Extrait du texte:
Dans ce moment, Dieu réunit et renferme en elle toutes les perfections qu'il avait répandues dans les âmes justes de l'ancienne loi, ou plutôt elle a seule plus de l'esprit de Jésus-Christ que n'en avaient possédé tous les prêtres, les patriarches, les juges, les prophètes, les rois, que tous les saints de l'ancien Testament et les justes de la gentilité tous ensemble.

L'Esprit, dont le Verbe fait chair devait être rempli, et qui subsistait avant l'incarnation, puisque c'est la troisième personne de la très-sainte Trinité; cette divine personne, sachant quelles seraient les inclinations du Verbe incarné, les communiquait par avance aux patriarches. Il distribuait déjà aux membres les mêmes sentiments qu'il devait, quelques siècles après, répandre en plénitude dans le chef; et ainsi il faisait vivre, à la manière du Fils de Dieu, ceux qui lui appartenaient, et qui, de toute éternité, avaient été choisis pour être du corps de Jésus-Christ. C'était ce même esprit qui, selon le Symbole, parlait par la bouche des prophètes, se servant de leurs personnes comme d'un extérieur emprunté pour se faire voir, et de leurs paroles comme d'un organe pour se faire entendre à son peuple.

Enregistrements de pointage de texte et d'éléments:
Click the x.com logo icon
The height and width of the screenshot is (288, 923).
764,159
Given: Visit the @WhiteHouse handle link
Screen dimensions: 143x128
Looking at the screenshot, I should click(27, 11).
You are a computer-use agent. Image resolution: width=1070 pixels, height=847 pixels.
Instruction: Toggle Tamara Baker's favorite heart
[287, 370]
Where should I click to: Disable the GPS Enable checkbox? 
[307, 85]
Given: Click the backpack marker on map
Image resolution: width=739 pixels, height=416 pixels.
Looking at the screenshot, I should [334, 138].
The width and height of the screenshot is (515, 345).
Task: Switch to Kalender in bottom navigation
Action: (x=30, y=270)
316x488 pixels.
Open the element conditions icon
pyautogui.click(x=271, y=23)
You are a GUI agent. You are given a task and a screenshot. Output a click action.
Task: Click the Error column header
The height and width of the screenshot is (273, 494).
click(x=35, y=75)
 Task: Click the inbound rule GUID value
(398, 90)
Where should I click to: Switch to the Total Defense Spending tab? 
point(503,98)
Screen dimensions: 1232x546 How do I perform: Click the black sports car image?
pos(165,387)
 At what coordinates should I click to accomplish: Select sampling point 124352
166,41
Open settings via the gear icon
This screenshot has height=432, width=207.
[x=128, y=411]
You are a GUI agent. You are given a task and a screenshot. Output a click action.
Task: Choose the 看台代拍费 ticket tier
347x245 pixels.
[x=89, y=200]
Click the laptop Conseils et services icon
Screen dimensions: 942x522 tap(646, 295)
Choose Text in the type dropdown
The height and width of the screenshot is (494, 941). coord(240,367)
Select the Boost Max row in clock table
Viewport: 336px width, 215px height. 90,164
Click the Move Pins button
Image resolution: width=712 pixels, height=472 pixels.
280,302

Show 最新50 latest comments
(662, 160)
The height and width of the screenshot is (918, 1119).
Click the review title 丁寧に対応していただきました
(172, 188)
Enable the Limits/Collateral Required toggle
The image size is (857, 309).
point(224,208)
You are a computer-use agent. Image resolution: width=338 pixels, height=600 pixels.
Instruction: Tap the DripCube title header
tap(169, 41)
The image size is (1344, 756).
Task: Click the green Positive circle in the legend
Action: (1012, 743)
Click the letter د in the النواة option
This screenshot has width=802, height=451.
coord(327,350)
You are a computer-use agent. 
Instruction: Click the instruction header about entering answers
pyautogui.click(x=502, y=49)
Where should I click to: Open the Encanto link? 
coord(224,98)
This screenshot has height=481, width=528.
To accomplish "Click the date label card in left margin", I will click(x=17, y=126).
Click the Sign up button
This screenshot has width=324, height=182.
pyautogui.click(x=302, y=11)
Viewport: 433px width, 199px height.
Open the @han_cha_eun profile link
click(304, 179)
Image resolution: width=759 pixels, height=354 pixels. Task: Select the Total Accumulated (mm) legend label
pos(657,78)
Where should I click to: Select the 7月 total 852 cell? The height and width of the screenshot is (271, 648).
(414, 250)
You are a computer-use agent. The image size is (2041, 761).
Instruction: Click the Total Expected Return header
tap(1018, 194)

Consignes:
[a] Selon l'extrait sur l'Esprit de Jésus-Christ, par la bouche de qui cet esprit parlait-il d'après le Symbole ?
[b] Rédigez la suite de l'extrait sur l'Esprit de Jésus-Christ, en commençant après sa dernière phrase.

Réponses aux consignes:
[a] Par la bouche des prophètes.

[b]
Notre-Seigneur avait paru dans ses élus dès le commencement du monde, et l'Écriture remarque même que ce divin agneau avait commencé de mourir en la personne d'Abel, dans lequel il était né et vivait par sa grâce. Ainsi vivait-il dans les autres justes de la loi ancienne, et même dans les saints de la gentilité, comme dans un Noé, un Melchisédech, un Job, un Jéthro et autres, dont l'Écriture fait mention et qui n'appartenaient pas au peuple juif. A chacun d'eux, Dieu avait donné quelqu'une des perfections de son Fils: il avait donné sa lumière à Abraham, sa force à Isaac, son amour à Jacob, sa chasteté et sa sainteté à Joseph, et toutes ces qualités étaient autant de crayons de quelque perfection de Jésus-Christ, dont ils étaient les images et les figures. Mais ce n'étaient là que de petits effets du soleil de justice répandus sur eux. La conception de Marie est une renaissance universelle de Jésus-Christ; qui renouvelle toutes les nativités précédentes dans lesquelles il s'était montré sous sa justice, sa force, sa piété, sa douceur; sa lumière, et sous toutes ses autres perfections pendant quatre mille ans. Combien donc de nativités du Verbe incarné sont renfermées et renouvelées en celle-ci? Aussi, le jour de la fête de la Conception, lit-on l'évangile des patriarches et des aïeux de Jésus-Christ, à la fin desquels on nomme la très-sainte Vierge comme réunissant elle seule, en qualité de mère du Sauveur, toutes leurs perfections et toutes leurs grâces.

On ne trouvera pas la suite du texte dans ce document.